We are pleased to share that a new study on citrin deficiency has been published in the journal Molecular Genetics and Metabolism, titled “Development of a quantitative real-time PCR-based newborn screening system for citrin deficiency using dried blood spots” . This work was first authored by Jun Kido, with Kimitoshi Nakamura (Kumamoto University) as senior author, and included contributions from long standing collaborator Johannes Häberle (University Children’s Hospital Zürich). The Citrin Foundation partly supported this work and warmly congratulates all authors on this important publication.
You may read the full publication here: https://doi.org/10.1016/j.ymgme.2026.109912
This study addresses the challenge of limited sensitivity in current Japanese newborn screening for citrin deficiency. The authors developed a quantitative real-time PCR-based screening approach using dried blood spots to detect the six most common pathogenic SLC25A13 variants in Japan., This approach could represent a rapid cost effective way to improve newborn screening sensitivity that is compatible with existing workflows, supporting earlier diagnosis and intervention to improve long-term outcomes in citrin deficiency patients.

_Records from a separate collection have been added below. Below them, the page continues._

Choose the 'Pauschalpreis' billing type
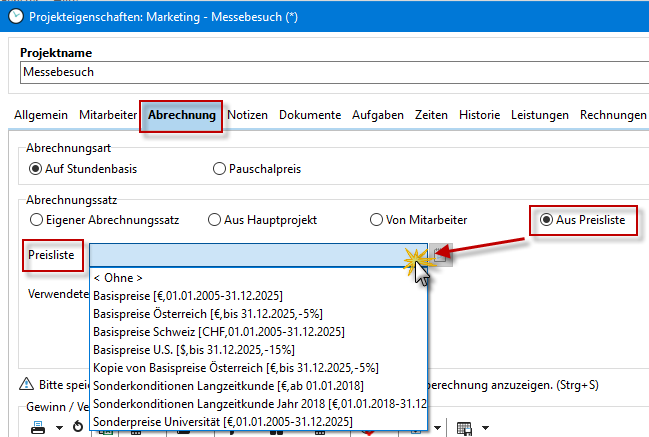 (219, 169)
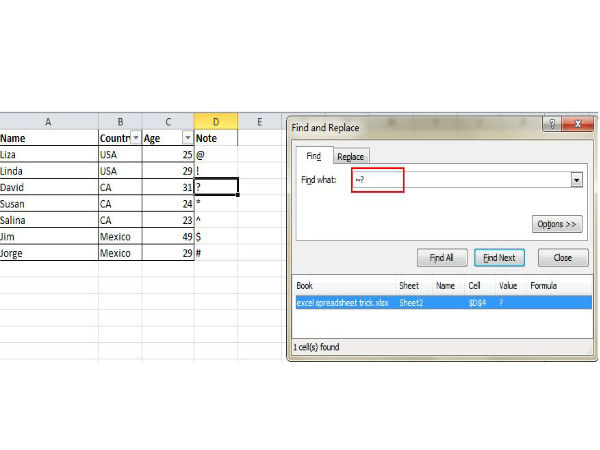Image resolution: width=600 pixels, height=450 pixels.
Task: Click inside the Find what text field
Action: point(460,179)
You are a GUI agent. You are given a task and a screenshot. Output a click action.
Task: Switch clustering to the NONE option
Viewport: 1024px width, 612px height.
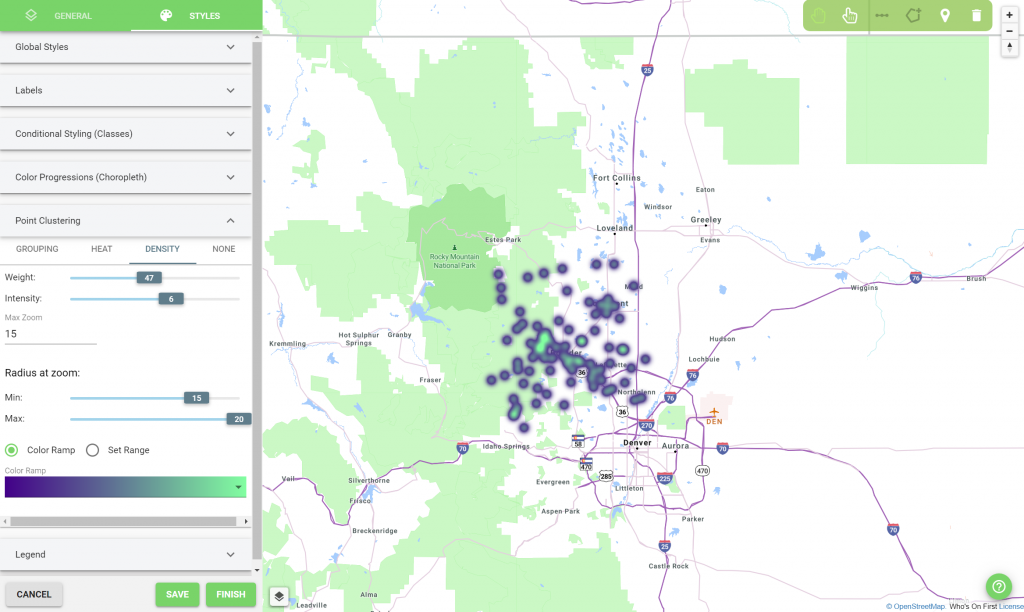[x=223, y=249]
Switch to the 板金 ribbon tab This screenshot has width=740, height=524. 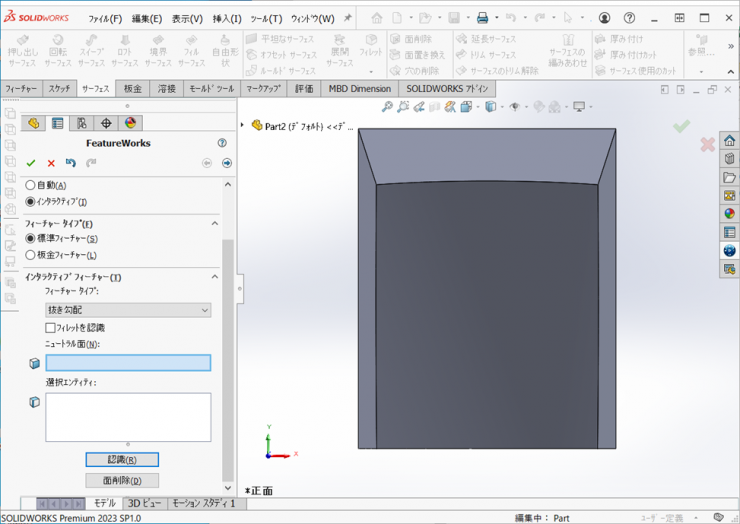[x=133, y=89]
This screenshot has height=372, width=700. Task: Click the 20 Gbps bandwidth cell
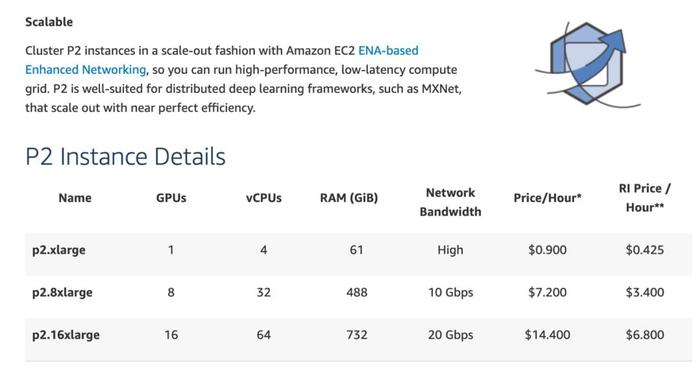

Key findings showed that combining metabolite-based scoring with the qPCR assay may substantially improve screening sensitivity for citrin deficiency. The assay reliably distinguished wild type, heterozygous, and homozygous genotypes, while remaining rapid, cost effective, and compatible with existing newborn screening workflows.
These findings may support earlier diagnosis and intervention, which are important for improving long-term outcomes in citrin deficiency patients.